Basti ricordare, in tal senso, che la Corte d’Appello di Caltanissetta, con sentenza n. 924/2015 ( Corte di Appello di Caltanissetta, sent. n. 924/15, depositata il 17 marzo 2016 in www.dirittopenalecontemporaneo.it , con commento di F. Viganò, Il caso Contrada e i tormenti dei giudici italiani: sulle prime ricadute interne di una scomoda sentenza della Corte Edu, 26 Aprile 2016) del 17 marzo 2016 ha rigettato l’istanza di revisione del processo proposta da Contrada e tale rigetto è stato confermato dalla Suprema Corte di Cassazione il 17 ottobre 2016 ( Cass. Pen., Sez. II, sent. n. 43886 del 6 luglio 2016, depositata il 17 ottobre 2016); ed ancora, la Corte di Appello di Palermo, con una ordinanza dell’11 ottobre 2016 ( Corte di Appello di Palermo, ord. n. 466, depositata il 24 ottobre 2016 in www.dirittopenalecontemporaneo.it , con commento di S. Bernardi, Continuano i “tormenti” dei giudici italiani sul Caso Contrada: la Corte d’Appello di Palermo dichiara inammissibile l’incidente d’esecuzione proposto in attuazione del “giudicato europeo”, 24 Gennaio 2017), ha dichiarato inammissibile la richiesta di revoca ex art. 673 c.p.p. avanzata sempre da Contrada ed avente ad oggetto la sentenza di condanna per concorso esterno in associazione mafiosa; infine, la Suprema Corte di Cassazione, con sentenza n. 3080/16 dell’11 ottobre 2016, ha rigettato il ricorso proposto da Marcello Dell’Utri avverso l’ordinanza con la quale, in data 18 novembre 2015, la Corte di Appello di Palermo ha dichiarato inammissibile l’istanza con la quale si chiedeva la revoca della sentenza di condanna per concorso esterno in associazione mafiosa in guisa dell’art. 46 della Convenzione Edu per conformarsi alla sentenza Contrada.

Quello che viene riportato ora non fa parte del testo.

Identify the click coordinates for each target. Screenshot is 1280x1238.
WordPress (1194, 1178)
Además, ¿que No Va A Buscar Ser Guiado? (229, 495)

In buona sostanza, nelle cennate pronunce, sia i giudici di merito che la Suprema Corte di Cassazione contestano la circostanza, sancita dalla Corte Edu nella sentenza Contrada, che il concorso esterno in associazione mafiosa costituisca un reato di “ origine giurisprudenziale”, atteso che, come peraltro chiarito dalla Corte Costituzionale nella sentenza n. 48 del 25 Febbraio 2015, lo stesso invece costituisce una fattispecie criminosa derivante dalla combinazione tra la norma incriminatrice di cui all’art. 416 bis c.p. e la disposizione generale in tema di concorso eventuale nel reato di cui all’art. 110 c.p.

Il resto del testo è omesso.